# Problem to work on
Condense the forum post on temporal difference learning into two sentences.

# Quoted text
I am working on a temporal difference learning example (https://www.youtube.com/watch?v=XrxgdpduWOU), and I'm having some trouble with the following equation in my python implementation as I seem to be double counting rewards and Q.
If I coded the grid below as a 2d array, my current location is (2, 2) and the goal is (2, 3), assuming max reward is 1. Let Q(t) be the average mean of my current location, then r(t+1) is 1 and I assume max Q(t+1) is also 1, which results in my Q(t) becoming close to 2 (assuming gamma of 1). Is this correct, or should I assume that Q(n), where n is the end point is 0?
Edited to include code - I modified the get_max_q function to return 0 if it is the end point and the values are all now below 1 (which I assume is more correct since reward is just 1) but not sure if this is the right approach (previously I set it to return 1 when it was the end point).

# Dataset
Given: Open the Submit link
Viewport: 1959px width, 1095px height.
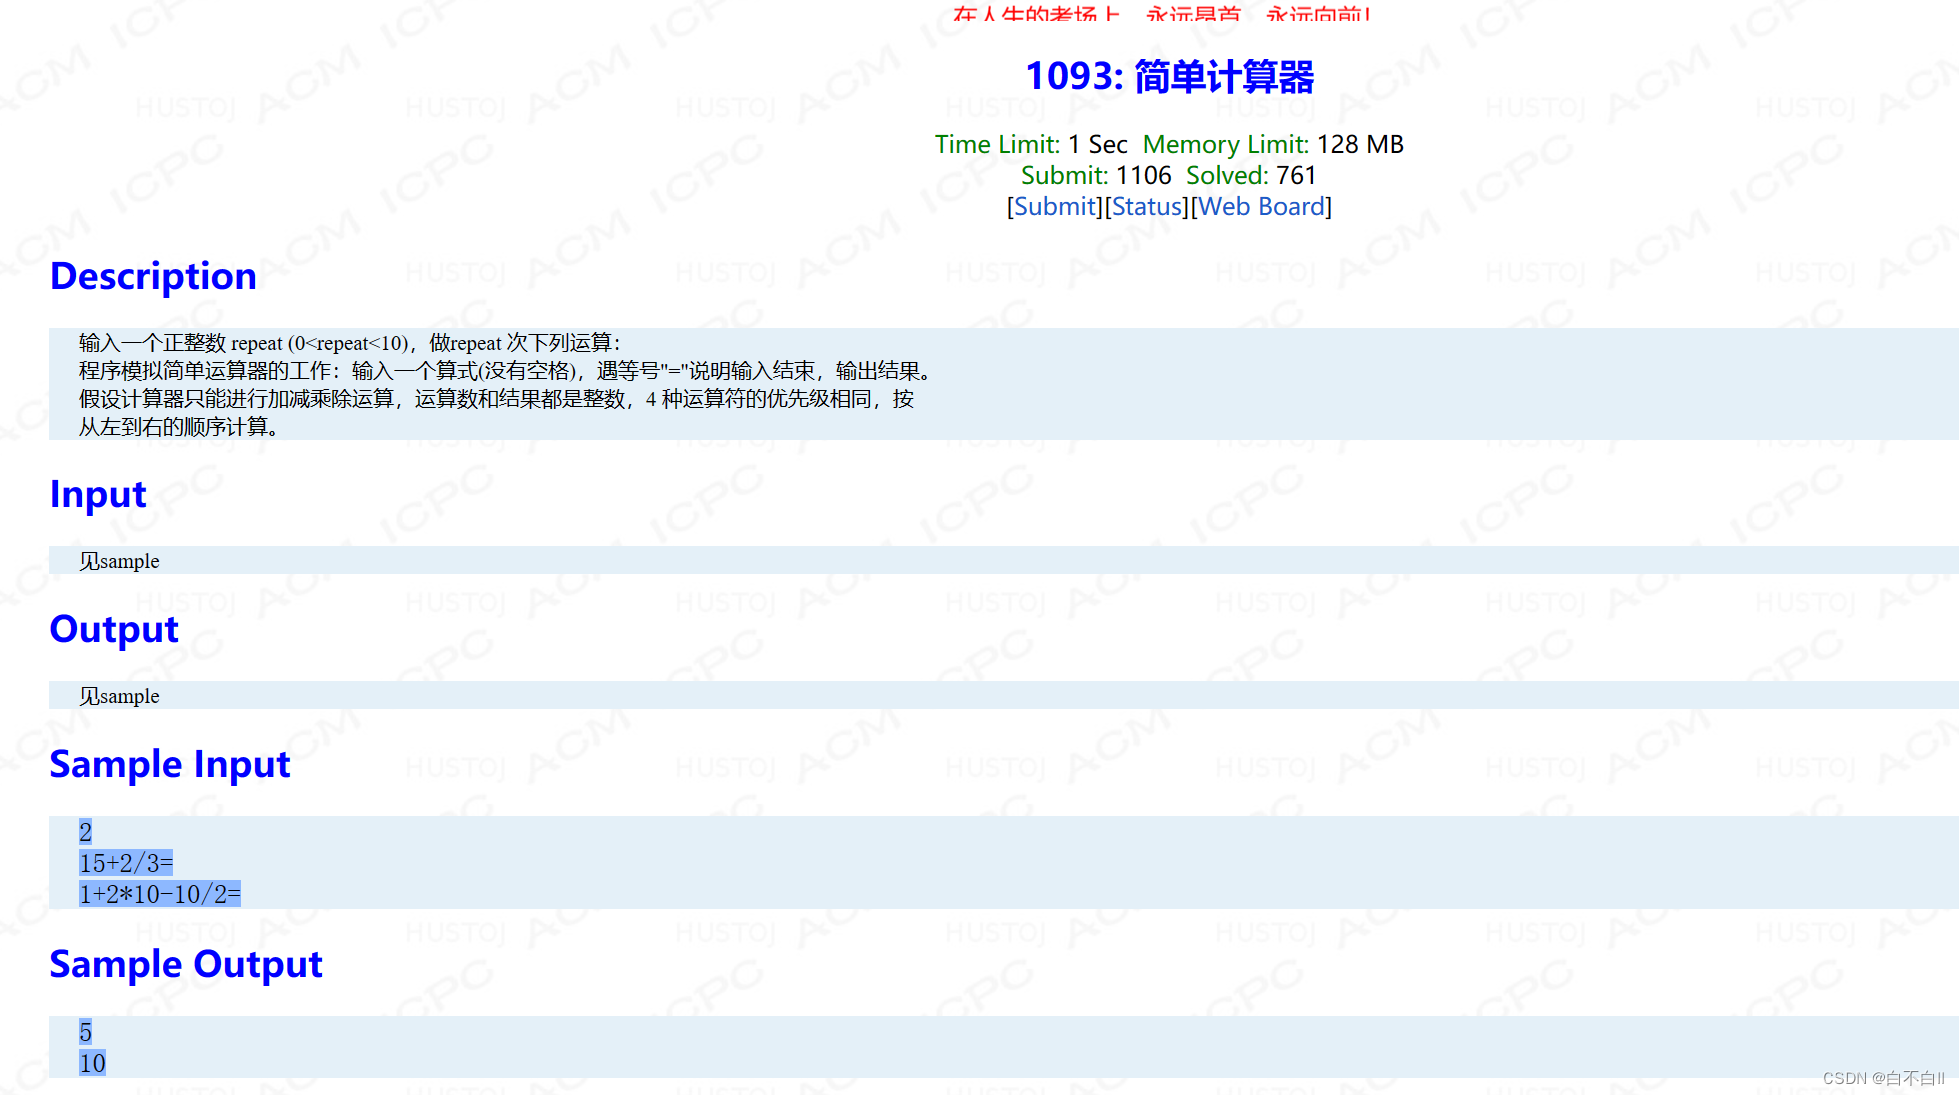Looking at the screenshot, I should click(1053, 207).
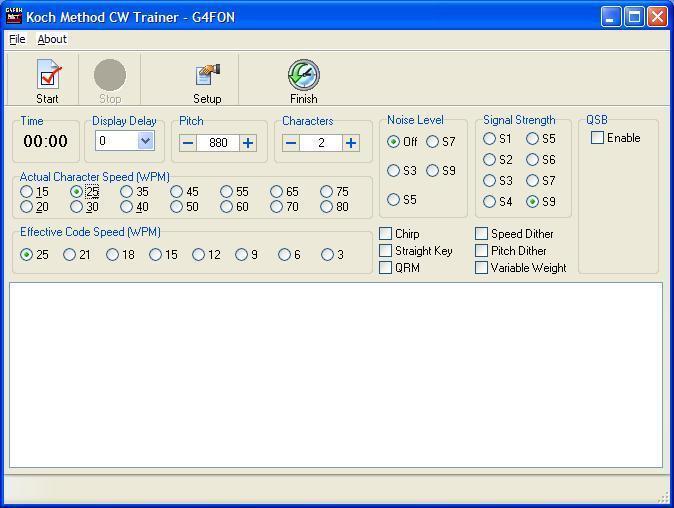
Task: Decrease Characters count with minus button
Action: coord(291,143)
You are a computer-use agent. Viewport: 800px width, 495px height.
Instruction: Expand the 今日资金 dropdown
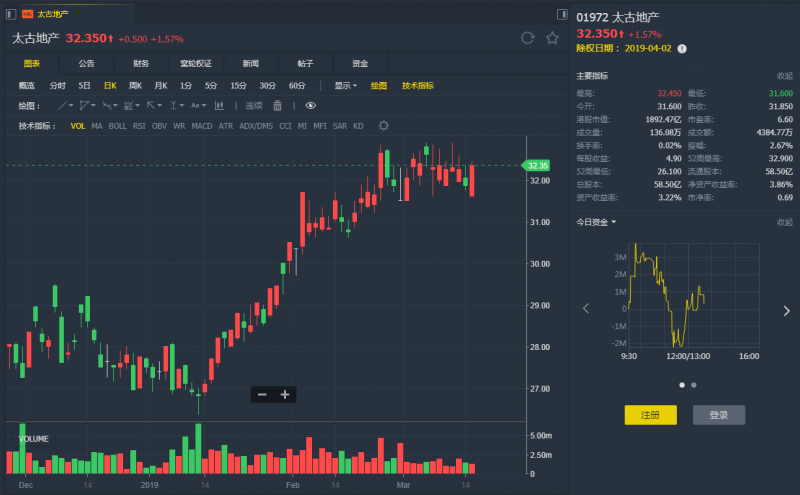point(597,222)
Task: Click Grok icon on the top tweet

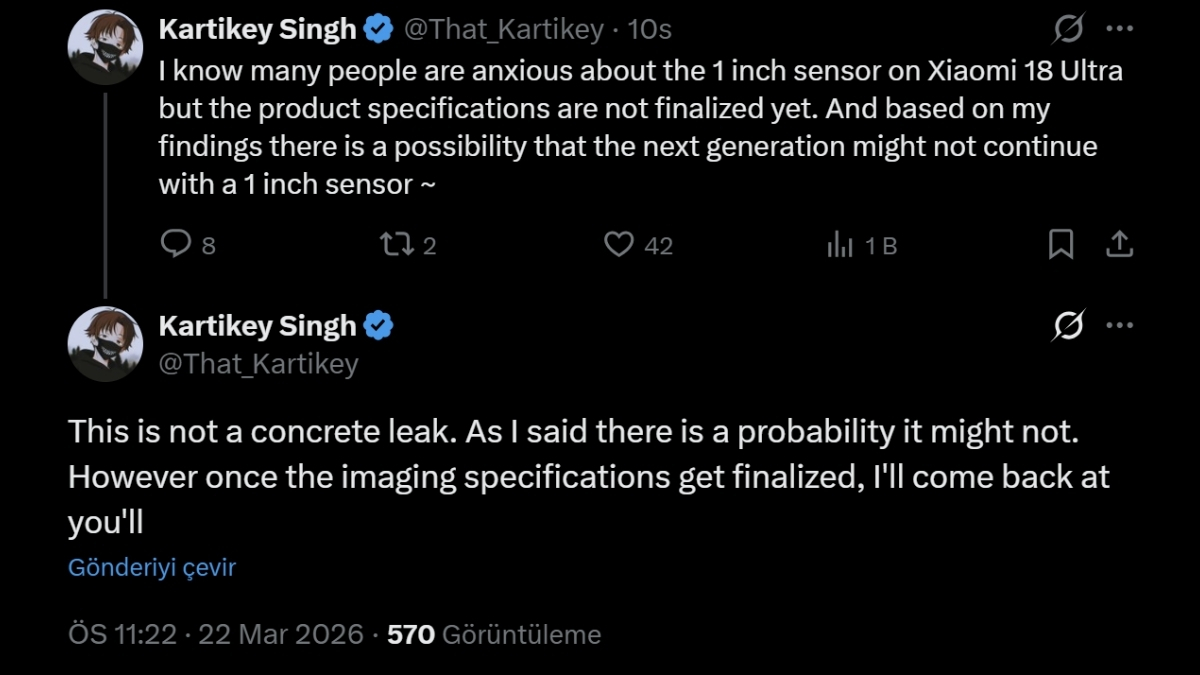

# Answer below
A Python implementation of a temporal difference learning example seems to double count rewards and Q: one step from the goal, taking both r(t+1) and max Q(t+1) as 1 with a gamma of 1 pushes Q(t) close to 2. The poster changed the get_max_q function to return 0 at the end point, which keeps all values below 1, but is unsure whether this approach is right or whether Q at the end point should be treated as 0.